SurveyMonkey polled 507 adults on September 24 and 25, and 86% said that the bank’s CEO should step down after it was found that employees had opened 2 million accounts for customers without their knowledge.
According to the survey, 71% of Americans think that Wells Fargo is an “untrustworthy bank,” and 80% said that if they were a Wells Fargo customer they would consider closing their accounts.
Wells and Stumpf have been under fire for the past few weeks after the bank agreed to pay $185 million in fines to the Consumer Financial Protection Bureau, the Office of the Comptroller of the Currency, and the Los Angeles city prosecutor.
Following that announcement, Stumpf testified in front of the Senate banking committee, during which Sens. Elizabeth Warren and Jeff Merkley said the executive should resign or be fired.

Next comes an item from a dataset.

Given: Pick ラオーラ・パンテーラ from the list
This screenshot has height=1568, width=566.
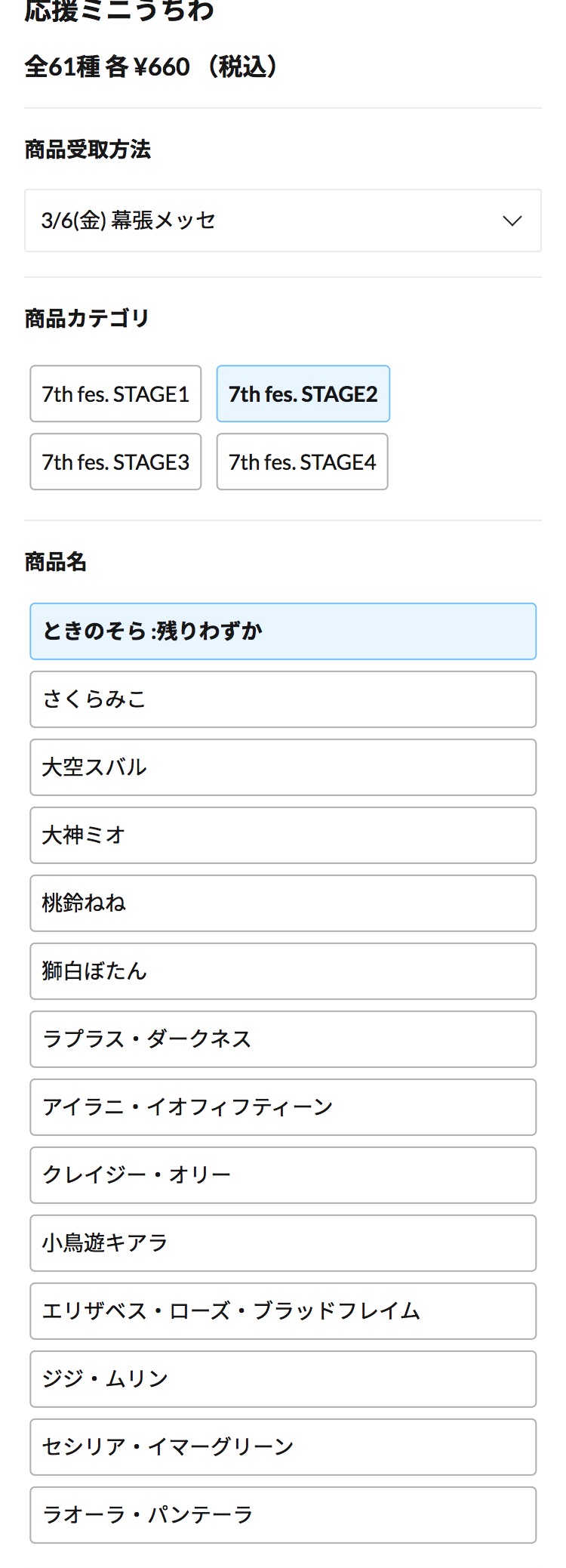Looking at the screenshot, I should click(x=283, y=1515).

“You should resign, you should give back the money you made while this scam was going on, and you should be criminally investigated by the Department of Justice and the Securities and Exchange Commission,” Warren said.

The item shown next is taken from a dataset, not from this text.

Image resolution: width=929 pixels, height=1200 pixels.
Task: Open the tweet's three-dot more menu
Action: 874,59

Stumpf has not indicated he plans to step down, though he did remove himself from the Federal Advisory Council, which advises the Federal Reserve. Additionally, the CEO isn’t facing pressure (that we know of) from the bank’s largest shareholder, Warren Buffett, who said he would not comment on the situation until after the election in November.
SurveyMonkey said the survey was of a “proprietary online panel” that is representative of the US population.